Jakub Szymański o celach na kolejny sezon
Jakub Szymański to specjalista od biegu przez płotki. Niedawno wywalczył złoto na Halowych Mistrzostwach Europy. – Od jakiegoś czasu współpracuje z nowym trenerem. Ona trwa jakieś dwa lata i to logiczne, że ta współpraca będzie procentować. Wydaje mi się, że przez to, to wszystko rośnie i oddaje dobre plony. Na pewno złoto HME to był wybitny wyczyn w moim wykonaniu. Zostanie to długo w pamięci ludzi interesujących się lekką atletyką. Ostatni medal mieliśmy ponad 20 lat temu. To było coś. Przygotowywałem się do zmagań z myślą, że wygram i tak też zrobiłem – ocenił na antenie Kanału Sportowego.

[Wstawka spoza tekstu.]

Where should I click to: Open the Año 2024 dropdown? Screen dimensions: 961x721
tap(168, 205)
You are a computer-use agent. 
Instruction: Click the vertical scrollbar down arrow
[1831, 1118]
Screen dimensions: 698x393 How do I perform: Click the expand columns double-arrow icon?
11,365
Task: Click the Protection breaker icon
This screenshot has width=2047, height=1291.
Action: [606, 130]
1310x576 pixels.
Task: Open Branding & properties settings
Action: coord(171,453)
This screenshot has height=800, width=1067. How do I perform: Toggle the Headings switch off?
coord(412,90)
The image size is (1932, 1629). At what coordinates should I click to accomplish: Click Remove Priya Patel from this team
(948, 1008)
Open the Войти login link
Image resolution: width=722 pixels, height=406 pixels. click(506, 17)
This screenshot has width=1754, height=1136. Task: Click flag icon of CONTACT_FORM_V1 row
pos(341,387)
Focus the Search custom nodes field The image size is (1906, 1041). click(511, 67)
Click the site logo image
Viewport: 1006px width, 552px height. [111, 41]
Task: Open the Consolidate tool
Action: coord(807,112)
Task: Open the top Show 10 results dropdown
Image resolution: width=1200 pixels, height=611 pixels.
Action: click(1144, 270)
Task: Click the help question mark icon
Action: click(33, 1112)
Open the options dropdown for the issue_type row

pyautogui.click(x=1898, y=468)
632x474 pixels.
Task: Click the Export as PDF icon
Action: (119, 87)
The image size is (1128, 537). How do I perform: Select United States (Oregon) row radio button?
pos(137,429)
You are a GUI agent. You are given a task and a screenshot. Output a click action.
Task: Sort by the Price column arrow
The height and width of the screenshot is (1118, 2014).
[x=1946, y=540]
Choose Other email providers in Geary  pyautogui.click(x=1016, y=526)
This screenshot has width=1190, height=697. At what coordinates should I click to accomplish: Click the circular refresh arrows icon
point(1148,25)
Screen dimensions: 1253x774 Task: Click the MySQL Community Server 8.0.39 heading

– Na pewno są różne myśli w głowie przed startem. Wiele razy chciałem mówić otwarcie o zwycięstwie. Ale były też takie biegi, że byłem wdzięczny za sam finał i byłem zadowolony. Z przypływem lat pewność siebie rosła i umiejętności też się ciągle rozwijają. Im dalej tym jest się bardziej pewnym siebie i wiem też po co idę – dodał.
Szymański został też zapytany o radę dla młodych sportowców. – Dla młodych mam radę, aby nie przejmować się porażkami i nie rozpamiętywać aż tak mocno zwycięstw. Te niższe kategorie to dopiero początek kariery seniorskiej, gdzie te medale są najcenniejsze i dają największą możliwość rozwoju. Często tak bywa, że młodzież zdobywa medale, a potem o nich nie słychać. Więc to jest moja rada – przyznał.
W lutym Szymański ustanowił na Orlen Cupie nowy rekord Polski w biegu przez płotki na 60 metrów. – Widziałem już kilka godzin po biegu, że można poprawić jeszcze ten wynik. To był bieg nieidealny, ale cieszę się, że pobiłem rekord przy polskiej publiczności. Super się złożyło, że mogłem dać kibicom wielkie emocje – ocenił.
– Cele? W tym sezonie chcę biegać w okolicy rekordu Polski, który chcę pobić (13.25 z zeszłego roku). Druga rzecz to “zemsta” za halowe mistrzostwa świata. W przyszłym roku one są w Toruniu. Nie będzie lepszego miejsca na rewanż – zakończył.